I have a set of LED bulbs with horrible chips that I'd like to replace with CREE XHP70.3 HI M2 2D WHITE 5700K CRI90 SMD 7070 LEDs. The original driver supplies a bit over 9 volts, which won't be enough as the Crees have a voltage of 12v.
Is it possible to omit a current limited resistor and use a MOSFET to deliver the correct current? Finding a resistor that can handle 45 watts at the specific Ohm rating is sort of expensive.
I'd probably also need to use zener diodes to limit the voltage, as this will be used in a car.
Almost certainly not. Normally, high power LEDs need a constant-current driver. A simple resistor to limit current won't be suitable because the forward voltage of the led depends on the temperature, so no simple fixed value resistance is going to protect your LEDs and give them a decently long life.
this is effectively what a constant current circuit does. It uses a transistor, like a MOSFET, as an automatically varying/adapting series resistor that adapts to the changing forward voltage of the led as they heat up.
That makes sense. I'd gladly get a driver off the shelf, but I could not find anything even approaching 45 watts. I got the leds from KaiDomain, but they don't offer suitable drivers.
Can you recommend some place to look for high power drivers?
The driver may not have to dissipate 45 Watts. It's the led that dissipates 45W. The driver only has to dissipate the power it needs in order to to drop any excess voltage over and above what's needed to keep the current through the led constant.
Suppose that 15A is flowing through the led, controlled by the constant current driver, the led is up to its working temperature, and at that temperature, it's forward voltage is 3V. So the led is dissipating 3 x 15 = 45W. Now let's suppose the supply voltage is 3.7V. The constant current driver circuit has to reduce that 3.7V down to 3V to keep that current at 15A. So the driver circuit has to dissipate 0.7 x 15 = 10.5W.
Must have lost a word when editing my answer, I meant that in the sense of a current limiting resistor able to handle 45 watts.

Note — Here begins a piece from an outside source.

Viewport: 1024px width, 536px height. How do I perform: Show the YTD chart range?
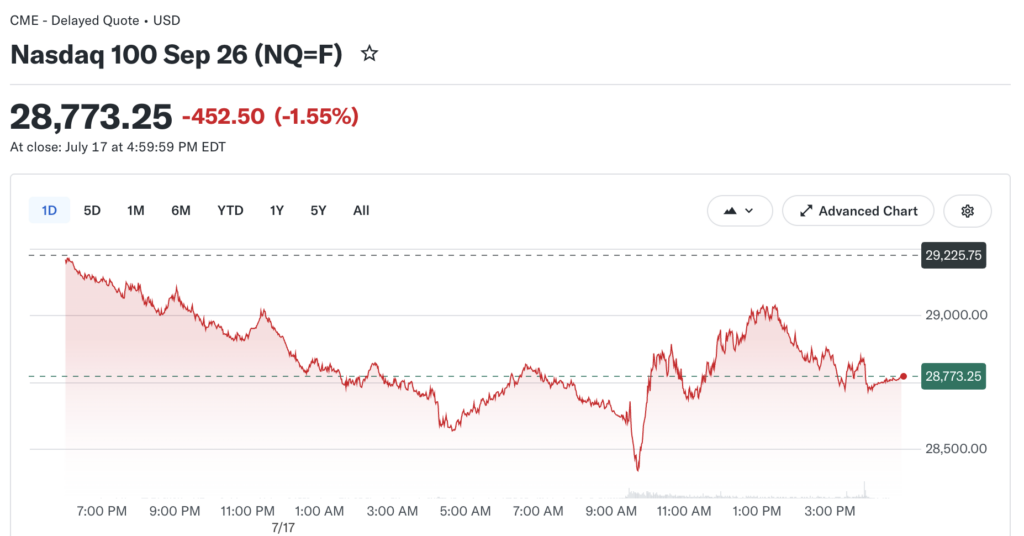[230, 210]
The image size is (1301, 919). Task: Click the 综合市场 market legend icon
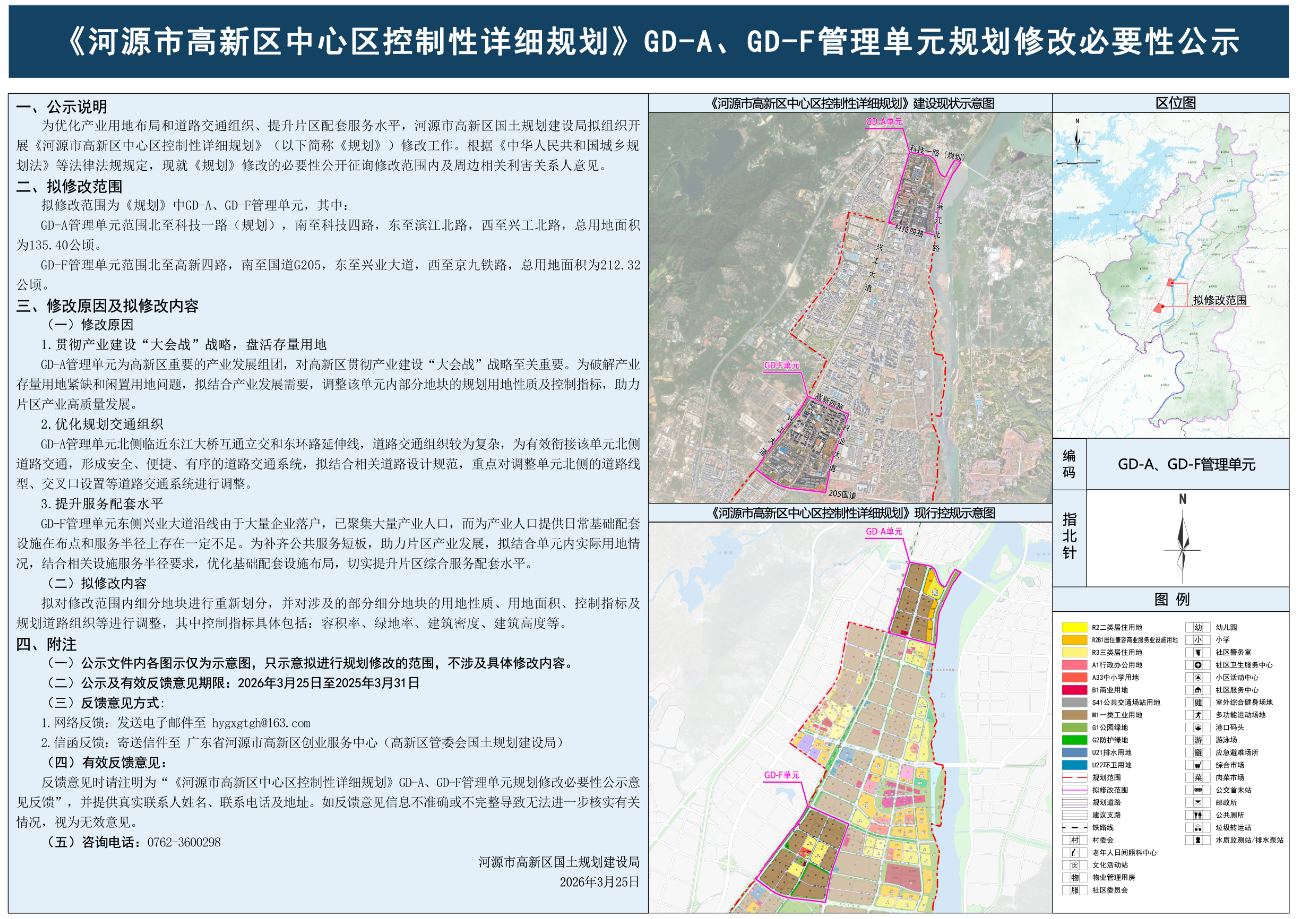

But using both your advice, I still can't find a driver that can supply ~3.75A at 12V. The ones at ledsupply.com peak at 2.1A... Is 12V a rarely used voltage? I don't get it
It might be. Each individual LED chip in white LED modules usually has a forward voltage around 3.0~3.2V. Your module has 4 chips wired in series making the total forward voltage 12.0~12.8V. Any constant current driver will need a little more input voltage to produce the required output voltage, so the input voltage probably needs to be 13~15V.
But I'm not an expert in this type of high power led, I'm just telling you the theory as I understand it.
Because very few people have, and are able to use a 45 watt LED.
A LED of that power is usually mounted on a copper star base, which must be oven-soldered to a copper heatsink, and then fan force cooled. You say it's to upgrade a lightbulb? Streetlight?
Leo..
LEDs are "current controlled" and high-power LEDs need a heatsink.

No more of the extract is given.